Clinical Trials

DNAtrix’s lead product, DNX-2401 is an oncolytic adenovirus with multiple modifications designed to specifically target a large number tumor cell types without affecting the normal healthy cell. The targeting is achieved by two methods – physical and functional  One, viral protein is modified to recognize tumor cell protein for physical targeting. Two, deletions in the viral genome allows it to replicate effectively in rapidly dividing cancer cells while sparing the more slowly dividing normal cells from damage.

Brain Cancer Study
A Phase I, dose-escalation, two-arm study of DNX-2401 for high grade glioma was initiated in 2009 at the UT MD Anderson Cancer Center (MDACC). Arm A tested direct intratumoral injection of a single dose of DNX-2401 into a growing area of recurrent glioma. Arm B tested intratumoral injection of a divided dose into the resection bed following removal of a recurrent glioma. The A arm study started at 1×107 viral particles (vp) and escalated in half log increments through 3×1010 vp and completed enrollment in April 2012.

There is now compelling evidence that DNX-2401 can i) replicate in human tumors for a period of weeks to months, ii) elicit tumor necrosis within weeks of injection, iii) trigger intratumoral immune cell infiltration and iv) lead to long term tumor destruction detectable by MRI.  Perhaps more importantly, the study agent, DNX-2401was safe and well tolerated in the clinic with no serious product-related toxicities to date.
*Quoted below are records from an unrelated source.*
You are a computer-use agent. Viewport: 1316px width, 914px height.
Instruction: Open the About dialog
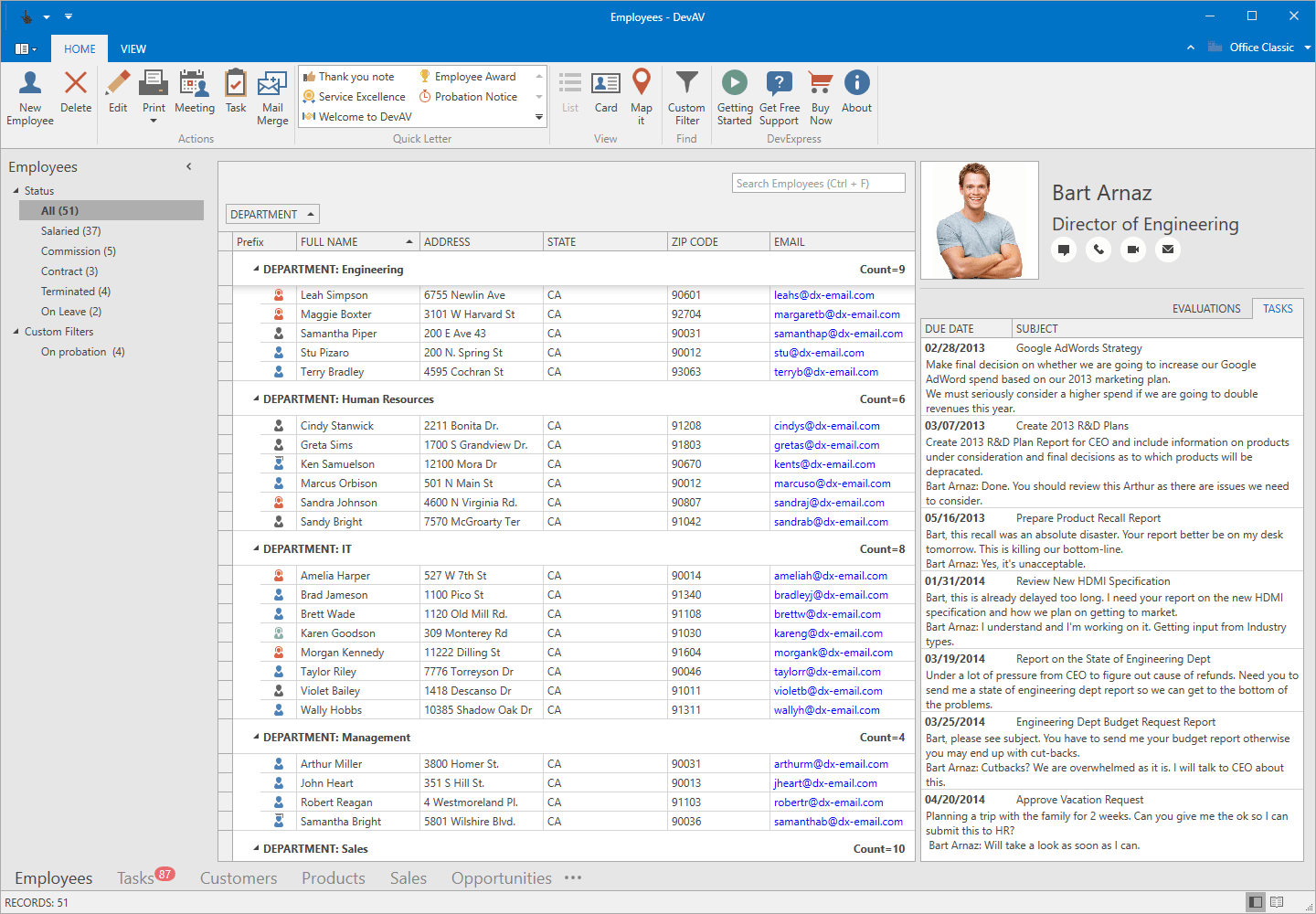856,96
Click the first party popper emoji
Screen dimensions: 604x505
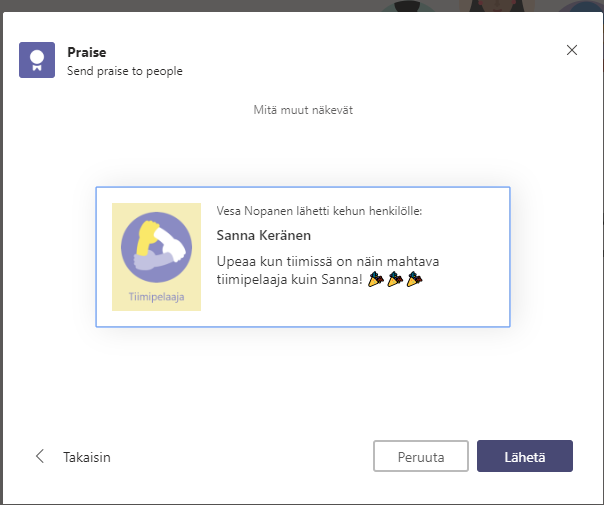tap(376, 279)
http://www.clinicaltrial.gov/ct2/show/NCT00805376

Ovarian Cancer Study
An investigator-sponsored clinical trial involving the enrollment of 21 patients has taken place at the University of Alabama at Birmingham (UAB) Comprehensive Cancer Center.  The trial was designed to investigate the feasibility and utility of intraperitoneally-administered DNX-2401 for patients with recurrent epithelial ovarian cancer who have persistent or recurrent disease after debulking and paclitaxel/platinum based chemotherapy.  Preliminary clinical findings have underscored the safety of this agent in the human clinical context, as there were no observed adverse events to this point. Initial evaluation of the clinical parameters suggests some of the data trends consistent with clinical response.  Seven of 20 evaluable patients had decrease in CA125 marker from pretreatment values approximately one month after DNX-2401 treatment; four of these patients had a >20% drop in CA125 values.  Significantly, no treatment related serious toxicities were noted and virus transduction to tumor cells was evident, thereby demonstrating the feasibility of this approach. Extensive viral shedding was also absent.
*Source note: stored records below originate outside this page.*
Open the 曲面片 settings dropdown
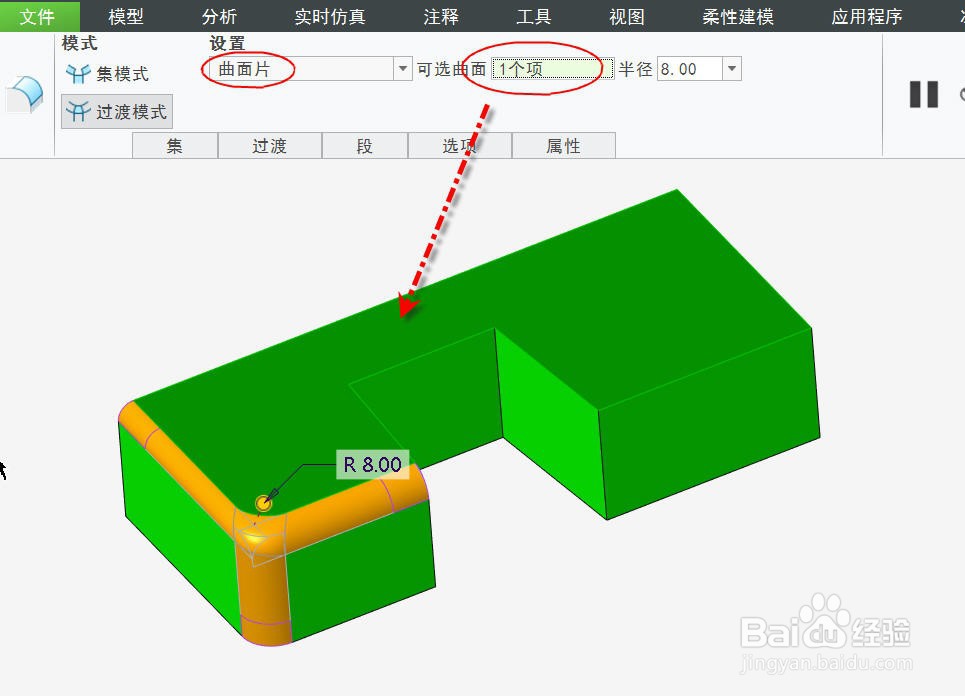The image size is (965, 696). click(403, 69)
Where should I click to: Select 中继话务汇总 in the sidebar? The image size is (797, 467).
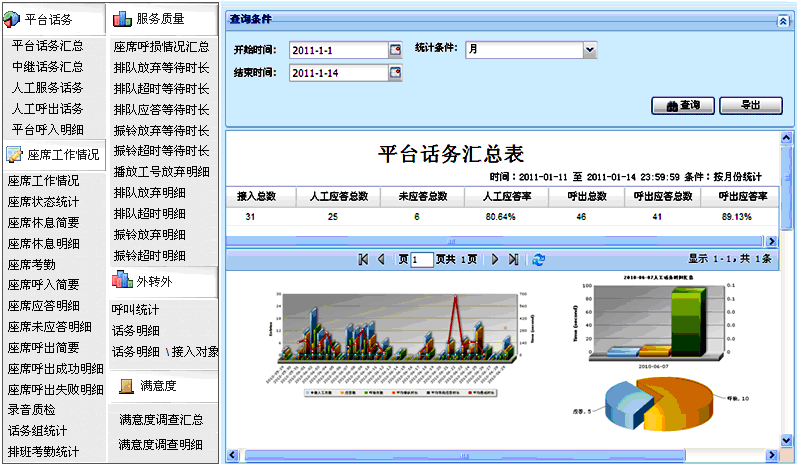click(47, 67)
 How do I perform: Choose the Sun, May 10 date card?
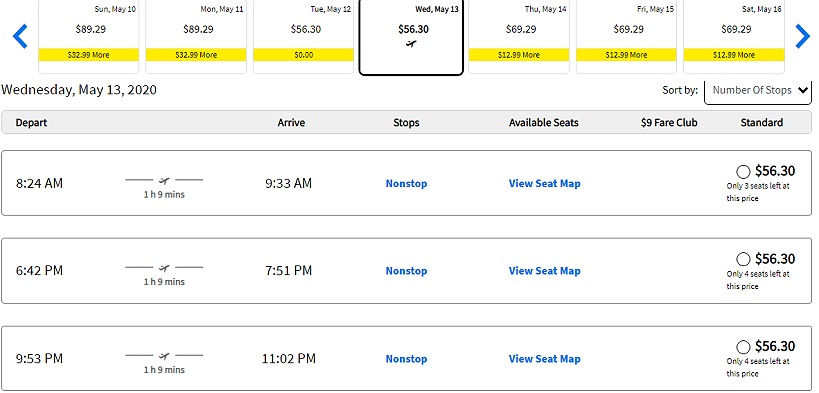(89, 37)
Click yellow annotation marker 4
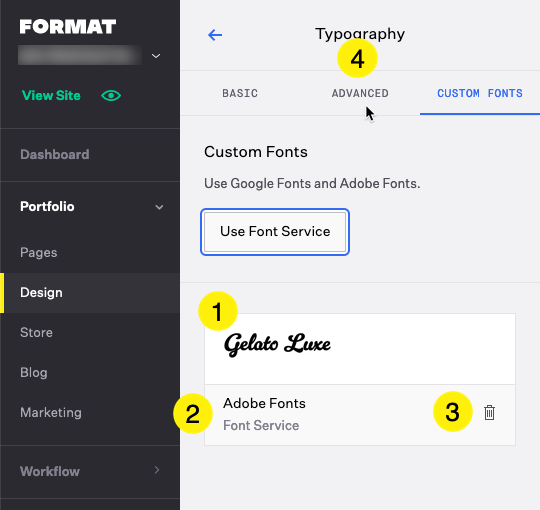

http://www.clinicaltrials.gov/ct2/show/NCT00562003?term=adenovirus&cond=ovarian&spons_ex=Y&rank=2

Kimball, K.J., Preuss, M.A., Barnes, M.N., Wang, M., Siegal, G.P., Wan, W., Kuo, H., Saddekni, S., Stockard, C.R., Grizzle, W.E., Harris, R.D., Aurigemma, R., Curiel, D.T., and Alvarez, R.D. (2010) A Phase I Study of a Tropism-Modified Conditionally Replicative Adenovirus for Recurrent Malignant Gynecologic Diseases. Clin Cancer Res 16(21): 5277-87.